Kubernetes Performance Optimization

Resource Requests and Limits: The Foundation of Everything

Half your pods have no resource requests. The other half have requests set to 4 CPU and 8Gi memory "just to be safe." Your nodes are 70% allocated but only 15% utilized. Fix it.

If I could only teach engineers one Kubernetes performance topic, this would be it. Requests and limits are the load-bearing primitive that every later optimization rests on. Get them wrong and the cluster is simultaneously over-provisioned (high cost, low utilization) and unstable (OOMKills, throttling, eviction). Get them right and most of the other performance work in this course gets dramatically easier.

This lesson is what requests and limits actually do at the kernel level, why the wrong values cause specific failure modes, and how to reason about them.

The problem

The most common pattern I see in production:

30% of pods have no resource requests at all (BestEffort QoS)
50% have requests set to oversized round numbers ("4 CPU, 8Gi memory") because someone copied a template
15% have requests roughly matching reality
5% are intentionally over-requested for QoS reasons

The result is the spec at the top of this lesson: nodes are 70% allocated but only 15% utilized. The scheduler thinks the cluster is full because of the requests on paper. The actual hardware is sitting idle.

The cost of this is not theoretical. At a typical $0.05/hour for a vCPU on a hyperscaler, a 200-node cluster running at 15% utilization is wasting roughly $10K-30K per month on capacity that exists for no one. Right-sizing requests is one of the highest-ROI changes you can make to a cluster, and lessons 1.4 and 1.5 give you the tools to do it at scale.

But before you can right-size, you need to understand what requests and limits actually do. Confusion at this layer cascades into every later optimization decision.

How it works under the hood

requests and limits are two separate things that operate at two different layers. Treating them as the same field has different default values is the root cause of most production confusion.

What requests and limits actually control

limits.memory: kernel OOM enforcement

Written to memory.max in cgroup v2. Container processes that try to allocate above this get OOMKilled by the kernel. Hard wall, immediate, fatal.

limits.cpu: CFS bandwidth control

Written to cpu.max in cgroup v2 as quota per period. Container processes get throttled when they try to use more than their quota in a 100ms window. Soft wall, recoverable, recurring.

requests.memory: scheduler fit + QoS ranking

Used by the scheduler to fit the pod onto a node. Used by the kubelet to rank pods for eviction under node memory pressure.
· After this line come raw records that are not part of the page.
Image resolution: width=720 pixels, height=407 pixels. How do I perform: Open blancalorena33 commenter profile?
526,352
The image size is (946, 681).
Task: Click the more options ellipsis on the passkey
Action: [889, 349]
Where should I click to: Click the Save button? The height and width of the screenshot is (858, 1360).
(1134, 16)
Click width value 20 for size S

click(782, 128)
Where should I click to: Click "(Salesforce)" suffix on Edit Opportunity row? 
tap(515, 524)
Not enforced as a runtime limit.

requests.cpu: scheduler fit + cgroup share

Used by the scheduler to fit the pod onto a node. Written to cpu.weight in cgroup v2 as the relative share of CPU under contention. Soft signal to the scheduler.

Hover to expand each layer

Two key consequences from this diagram:

requests are about the scheduler. limits are about the kernel. The scheduler uses requests to decide where the pod fits and what QoS class it gets. The kernel uses limits to decide what to throttle or kill at runtime. They are two different conversations, with two different consequences for getting them wrong.

The QoS class is derived from the relationship between requests and limits, and it controls eviction priority under node pressure:

QoS class	Requirement	Eviction priority
Guaranteed	requests == limits for both CPU and memory	Last to evict
Burstable	At least one request set, requests != limits	Middle, ranked by usage above request
BestEffort	No requests or limits set	First to evict

A pod with requests: {memory: 1Gi} and limits: {memory: 2Gi} is Burstable. The same pod with requests: {memory: 2Gi, cpu: 500m}, limits: {memory: 2Gi, cpu: 500m} is Guaranteed. The behavior under node memory pressure is dramatically different.

The CPU and memory enforcement mechanisms are also fundamentally different. Hitting your memory limit is fatal: the kernel OOMKiller fires, your process is gone, the container restarts. Hitting your CPU limit is recoverable but recurring: CFS bandwidth control throttles the process for the rest of the 100ms period, then the next period starts with a fresh quota. We cover CPU throttling end-to-end in lesson 1.5.

KEY CONCEPT

Memory and CPU are not symmetric. Over-limit memory means OOMKill (terminal). Over-limit CPU means throttling (latency spike). The right limits.memory is "real peak usage plus safety margin." The right limits.cpu is often "no limit at all" for non-multi-tenant workloads, because throttling causes more pain than the limit prevents. Confusing these is the source of half the production incidents around resource limits.

Diagnosis and measurement

Three diagnostic queries to run on any cluster you are evaluating:

1. Allocation vs utilization gap. This is the "wasting money" check.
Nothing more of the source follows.